Étapes de l'exercice
- a) Recopiez l'extrait sur le Honduras depuis «Le meurtre de» jusqu'à «ne vaut rien.» inclus.
- b) Répondez à ces questions d'après l'extrait sur le Honduras :
(i) Qui affirme que le meurtre de Berta fut un coup très dur ?
(ii) Combien de morts violentes a-t-on dénombrées au Honduras de 2008 à 2015 ?
(iii) À quel pays l'ampleur de la confrontation armée est-elle comparée ?
- c) Résumez en deux phrases l'extrait sur le Honduras.

====== Extrait du document

Un exemple supplémentaire de «la totale impunité régnant dans mon pays, où les défenseurs des droits humains, les dirigeants d’associations et les journalistes sont les cibles permanentes d’attaques, de harcèlements, de persécutions et d’attentats».
Le meurtre de Berta fut «un coup très dur. Toute la société civile ressent son absence. Il n’y a pas tant de dirigeant-e-s comme elle. Nous ressentons un grand vide, elle est quasi irremplaçable», affirme le pasteur Ulloa.
Et de rappeler que, de 2008 à 2015, on a dénombré au Honduras 48 000 morts violentes. Un chiffre propre à une confrontation armée de l’ampleur vécue aujourd’hui en Syrie, avec la différence que là-bas on sait qui se trouve dans chaque camp. «Alors que, dans mon pays, la violence peut venir d’en haut, d’en bas, de chaque côté, dans un affrontement de tous contre tous.»
Avec la circonstance aggravante, souligne M. Ulloa, que la corruption est énorme, l’impunité encore pire, et qu’il existe des niveaux de criminalité exorbitants, ainsi qu’un système judiciaire inefficace, coopté par le gouvernement dans un pays où la vie ne vaut rien.

============
====== Données fournies

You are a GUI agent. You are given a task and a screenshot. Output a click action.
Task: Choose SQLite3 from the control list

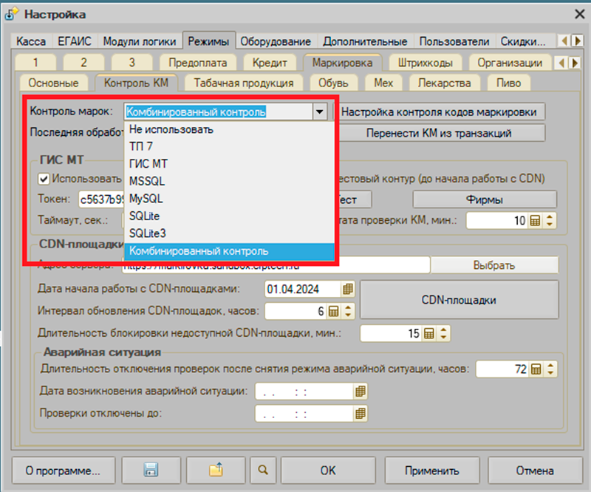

============

Réponses par consigne
- a)
Le meurtre de Berta fut «un coup très dur. Toute la société civile ressent son absence. Il n’y a pas tant de dirigeant-e-s comme elle. Nous ressentons un grand vide, elle est quasi irremplaçable», affirme le pasteur Ulloa.
Et de rappeler que, de 2008 à 2015, on a dénombré au Honduras 48 000 morts violentes. Un chiffre propre à une confrontation armée de l’ampleur vécue aujourd’hui en Syrie, avec la différence que là-bas on sait qui se trouve dans chaque camp. «Alors que, dans mon pays, la violence peut venir d’en haut, d’en bas, de chaque côté, dans un affrontement de tous contre tous.»
Avec la circonstance aggravante, souligne M. Ulloa, que la corruption est énorme, l’impunité encore pire, et qu’il existe des niveaux de criminalité exorbitants, ainsi qu’un système judiciaire inefficace, coopté par le gouvernement dans un pays où la vie ne vaut rien.

- b)
(i) Le pasteur Ulloa.
(ii) 48 000.
(iii) La Syrie.

- c) Selon le pasteur Ulloa, le meurtre de Berta fut un coup très dur, et toute la société civile ressent son absence comme un grand vide. Il rappelle que le Honduras a compté 48 000 morts violentes de 2008 à 2015, dans un pays marqué par une corruption énorme, une impunité pire encore et un système judiciaire inefficace.